Oh yeah, add in Jesus, Ghandi, Mother Teresa, Buddha, Kahlil Ghibran. All peace advocates are trivialised as being heretics in their own time. Hell why was John Lennon killed? It certainly wasn't a musical criticism! It's okay to threaten war, but suggest peace? You best not be fuckin' with ME, mate!
You can't deliver peace at the end of a sword. You can only stop playing the game, that is the lesson history teaches over and over, still we do not learn. ALL our great leaders teach us about love, and LIVING the example of our beliefs, not TELLING others to do things that even we ourselves do not do. This is the difference between words worth heeding and those worthy of flushing.
Look at what Ghandi did. He didn't wage a war against Great Britain for the righteous freedom of his imprisoned people, he stopped eating and prayed. Eventually, the oppressor brought enough shame upon itself to withdraw in disgrace. Today England and India are not enemies because there was no war, just an understanding between people that what was not acceptable would not be accepted.
You can't assert that the civil rights movement was brought about by the riots! No, eventually enough people were willing to stand up and be counted that one race of people could not possibly be superior on rights to another. "Peaceful"? No, of course not, but we didn't have another civil war, we did manage to learn a little tiny bit about that. See, it was progress, and that coming from a very new entity at being a country at all. Yes, I think we can do better now, because we've shown our ability to grow and advance beyond predictions already. My expectations are high.

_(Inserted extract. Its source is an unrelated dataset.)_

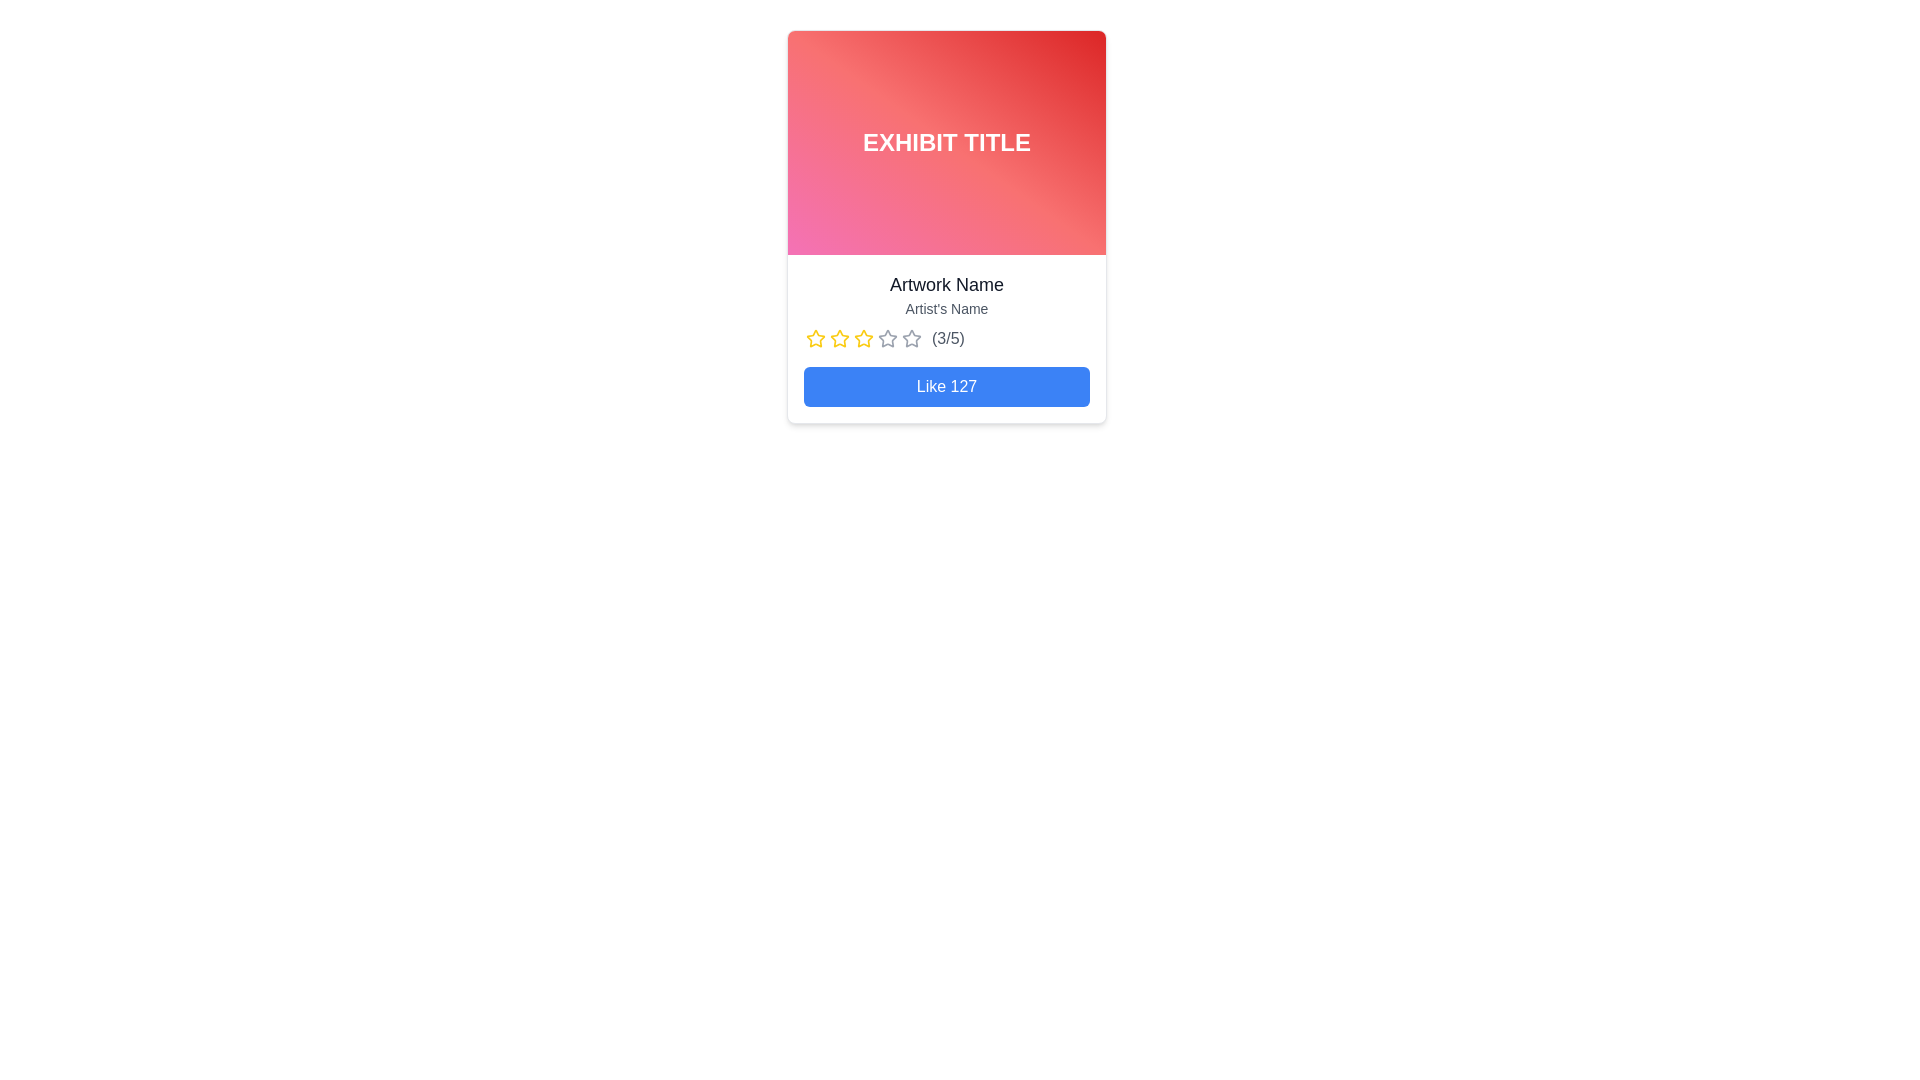 The image size is (1920, 1080). What do you see at coordinates (864, 338) in the screenshot?
I see `the fourth yellow rating star icon to change the rating` at bounding box center [864, 338].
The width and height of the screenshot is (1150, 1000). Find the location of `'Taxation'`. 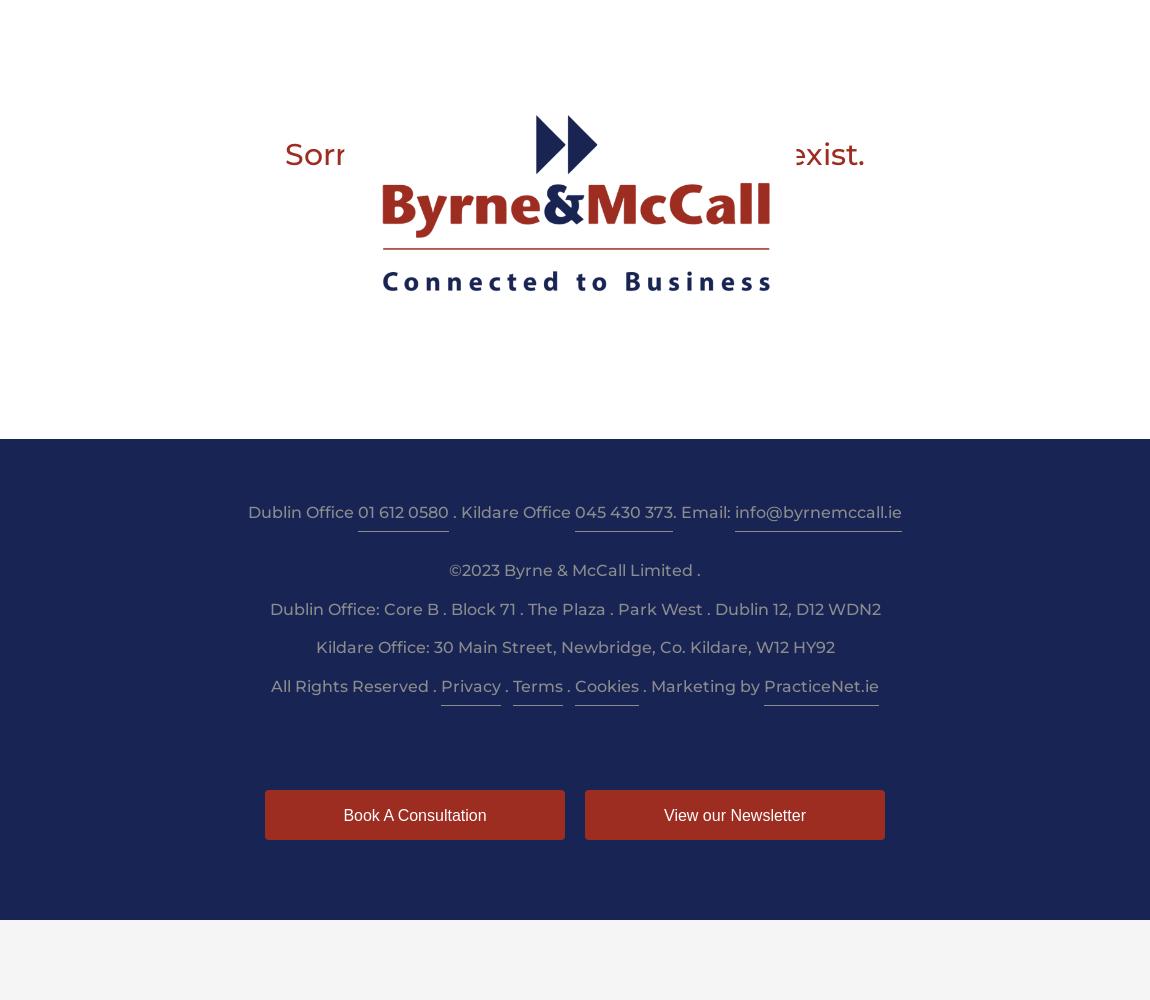

'Taxation' is located at coordinates (448, 31).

I don't expect Americans to adopt a "religion as fallacy" motto any time soon, but I do expect tolerance for and from religion, we've already had plenty of time to work that out and shame on us for not doing it already. If we have to start from behind where we were at the inception of our constitution, shame on all of us for allowing this unfotunate turn of events to occur. None of us are blameless in ignoring what we all see. Everyone and their "not me" attitude can go fuck right off. We all allowed it, we are all responsible to make it stop.